* **The data**
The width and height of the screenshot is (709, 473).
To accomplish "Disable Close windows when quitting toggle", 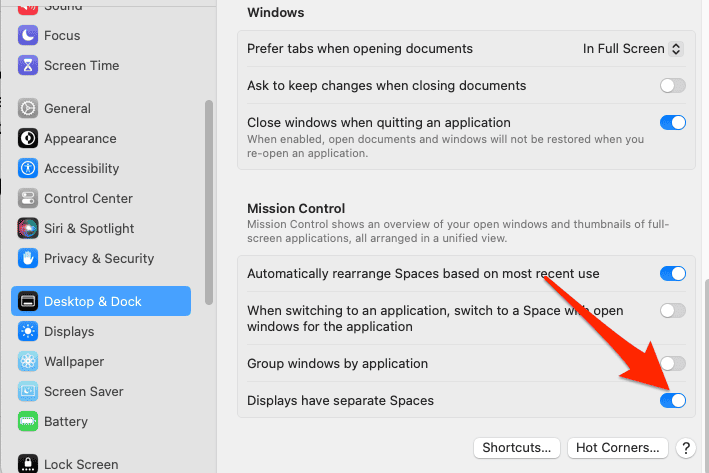I will 673,123.
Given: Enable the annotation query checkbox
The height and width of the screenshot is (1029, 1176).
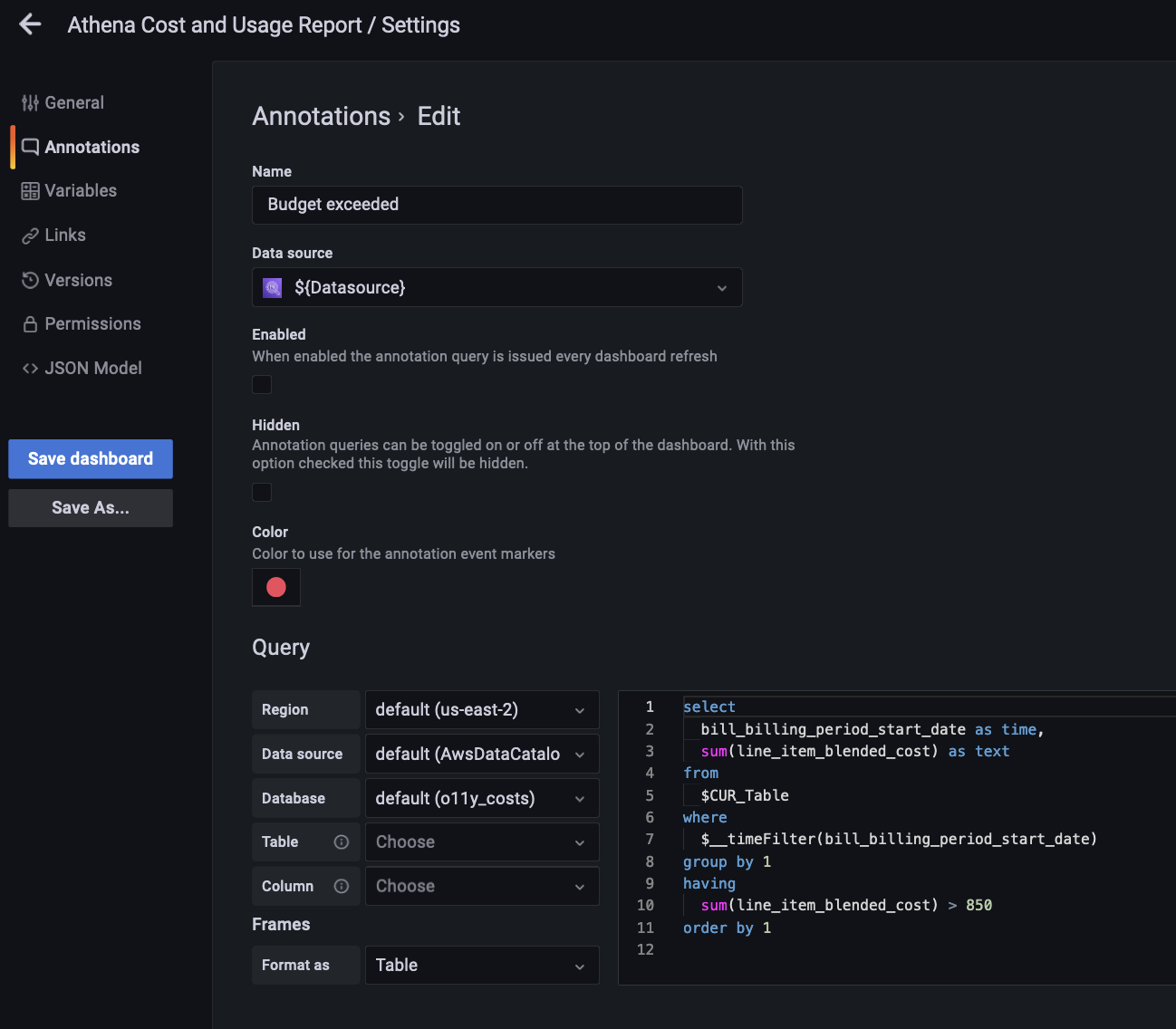Looking at the screenshot, I should (x=262, y=385).

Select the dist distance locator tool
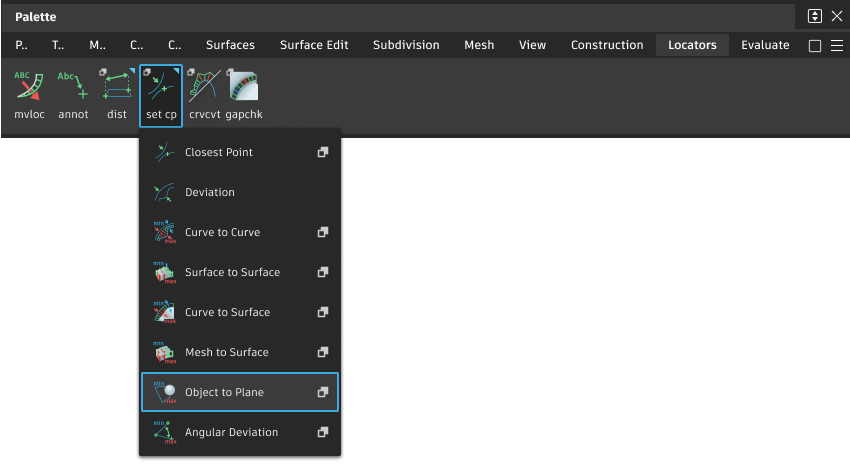117,88
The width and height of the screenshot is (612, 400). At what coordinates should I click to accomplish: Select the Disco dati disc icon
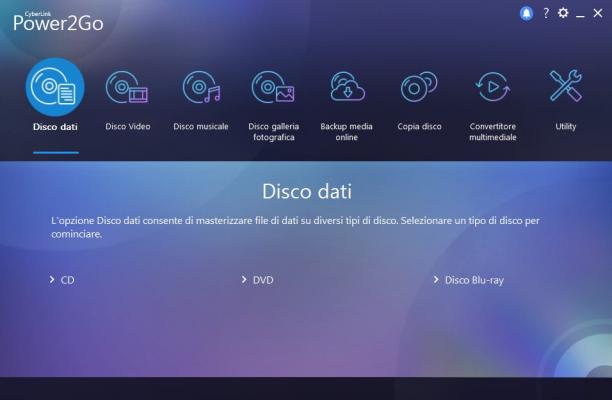pos(55,87)
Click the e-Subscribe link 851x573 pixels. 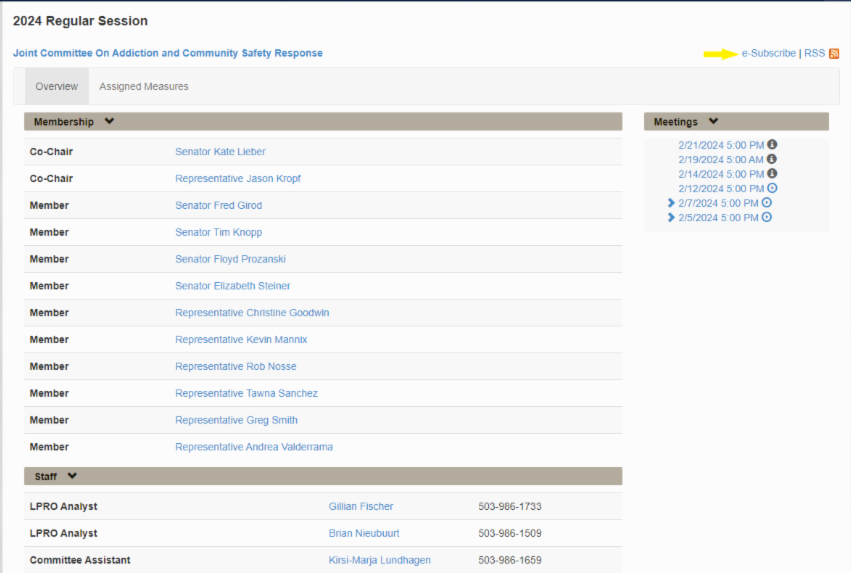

* **What you should do**
Look above for the line containing "Given: Enable the annotation query checkbox"; output that line and all lines after it through the last one exactly, without the pictures.

* **Answer to the exercise**
Given: Enable the annotation query checkbox
The height and width of the screenshot is (1029, 1176).
Looking at the screenshot, I should (x=262, y=385).

Select the dist distance locator tool
117,88
The width and height of the screenshot is (612, 400). At what coordinates should I click to accomplish: Select the Disco dati disc icon
pos(55,87)
Click the e-Subscribe link 851x573 pixels. 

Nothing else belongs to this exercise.